To address the fluctuations in mineral prices, Mathunjwa called for a drastic overhaul of South Africa’s economic policy “to create our own demand and supply; and beneficiation”.
He added: “The focus should be to develop our own industry and protect our economy. This will save and create new jobs.
“We have seen US President Donald Trump’s approach, which has created jobs for the American economy with 140 000 recorded in the last quarter.
“South Africa requires leadership … Let our legacy be that of saving and changing people’s lives.”
Should Implats go ahead with the retrenchments, Mathunjwa was unequivocal about the union’s response: “The gloves will be off. We will hit where it hurts most. Any company that has a relationship with Impala will be affected.”
The number of job losses would have a knock-on effect on families and communities in mining towns.
“Research shows that one salary in the mining sector represents between five and 10 livelihoods – including the spouses and family members dependent on it.
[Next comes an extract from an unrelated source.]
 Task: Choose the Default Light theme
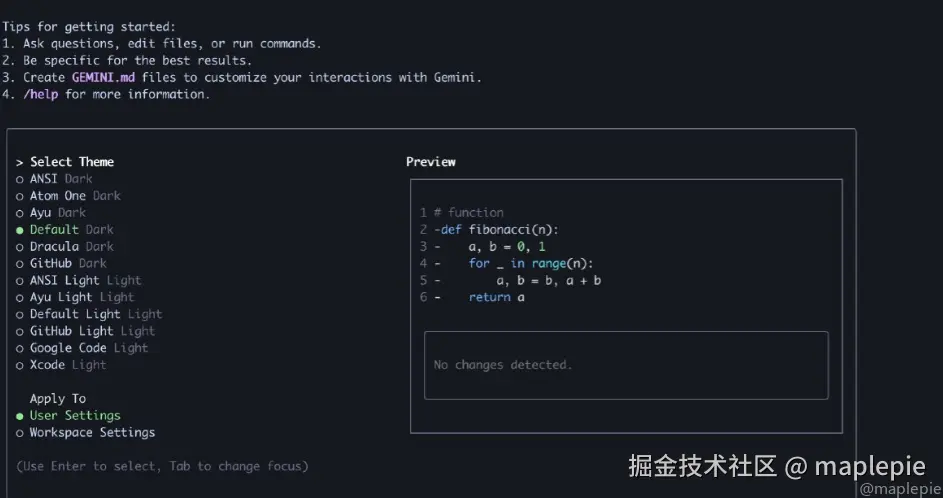[x=20, y=314]
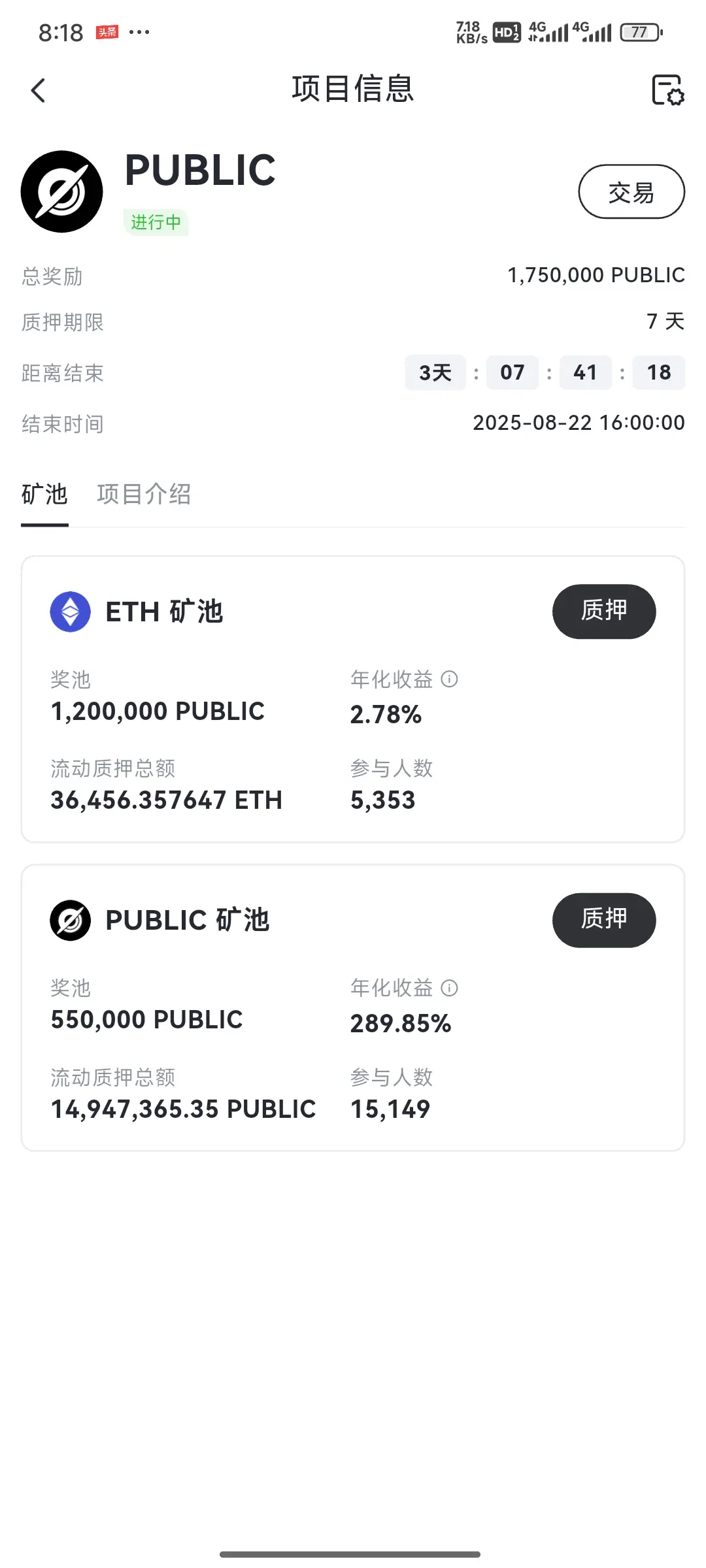This screenshot has height=1568, width=706.
Task: Open ETH pool 年化收益 info icon
Action: pos(450,679)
“This could mean up to 130 000 people directly affected and probably millions more affected indirectly.”
There is general consensus in the mining sector that one mining job in South Africa, where raw minerals are extracted, supports three people in Europe where beneficiation takes place, according to Association of Mineworkers and Construction Union (Amcu) president Joseph Mathunjwa.
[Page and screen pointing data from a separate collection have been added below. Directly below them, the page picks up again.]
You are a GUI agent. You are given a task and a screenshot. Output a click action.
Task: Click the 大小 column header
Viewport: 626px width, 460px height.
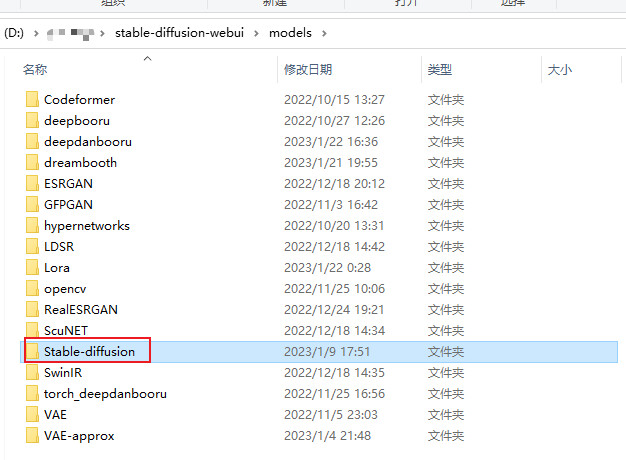[559, 70]
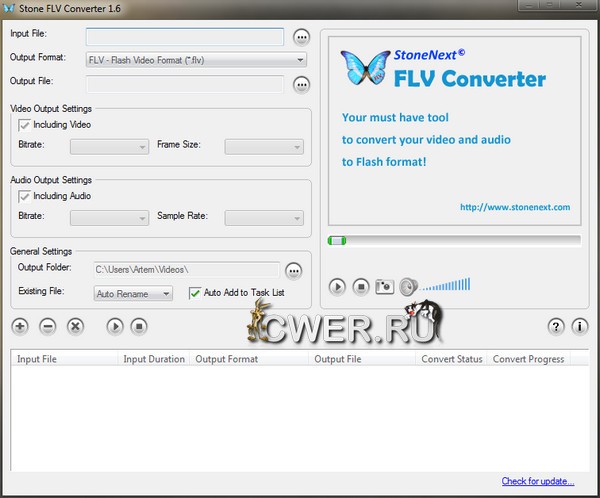Click the browse button next to Output File
Viewport: 600px width, 498px height.
pos(302,84)
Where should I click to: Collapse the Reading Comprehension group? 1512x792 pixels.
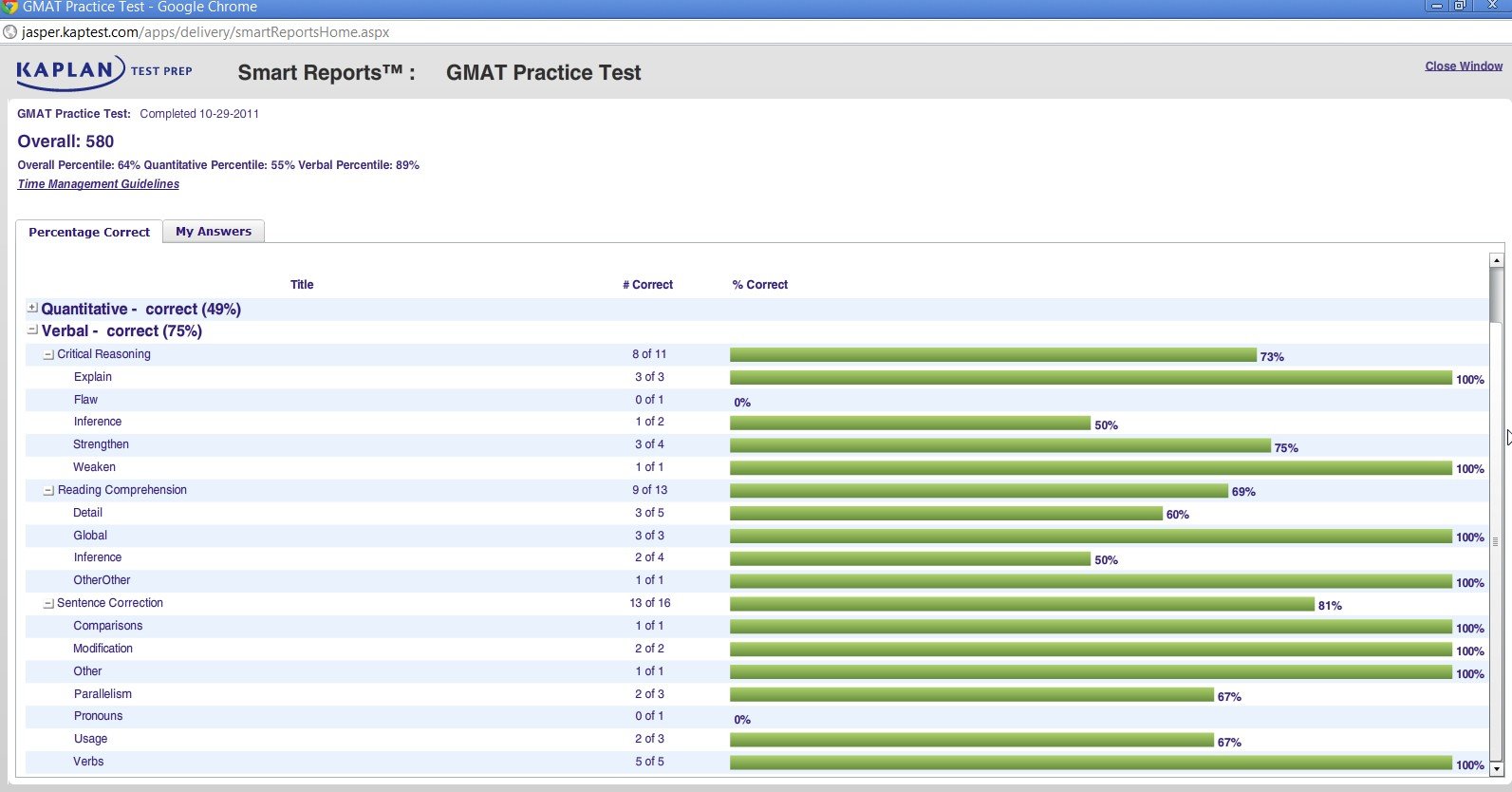[x=48, y=491]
This, said Mathunjwa, was “as a result of greater innovation and advanced technology in Europe”.
He added: “The skills we develop in our country are limited to extraction activities with no downstream capacity to add value to our own commodities. Structurally, there are also limitations that have sustained the drive towards this calamitous destination.
“The mining industry has been engaged in the optimisation and mechanisation discourse for a while. It’s clear – from more retrenchment efforts – the sector is bent on changing mining systems to enable use of a lean workforce for hyper profits. With continuous improvement in technology, new machines will require skilled workers. The threat of non-labour-intensive work is upon us.”
Amcu proposed an unemployment insurance benefit “to guarantee minimum compensation to all workers who lose their jobs to machines, derived from the profits produced by those machines, as a social protection and security measure”.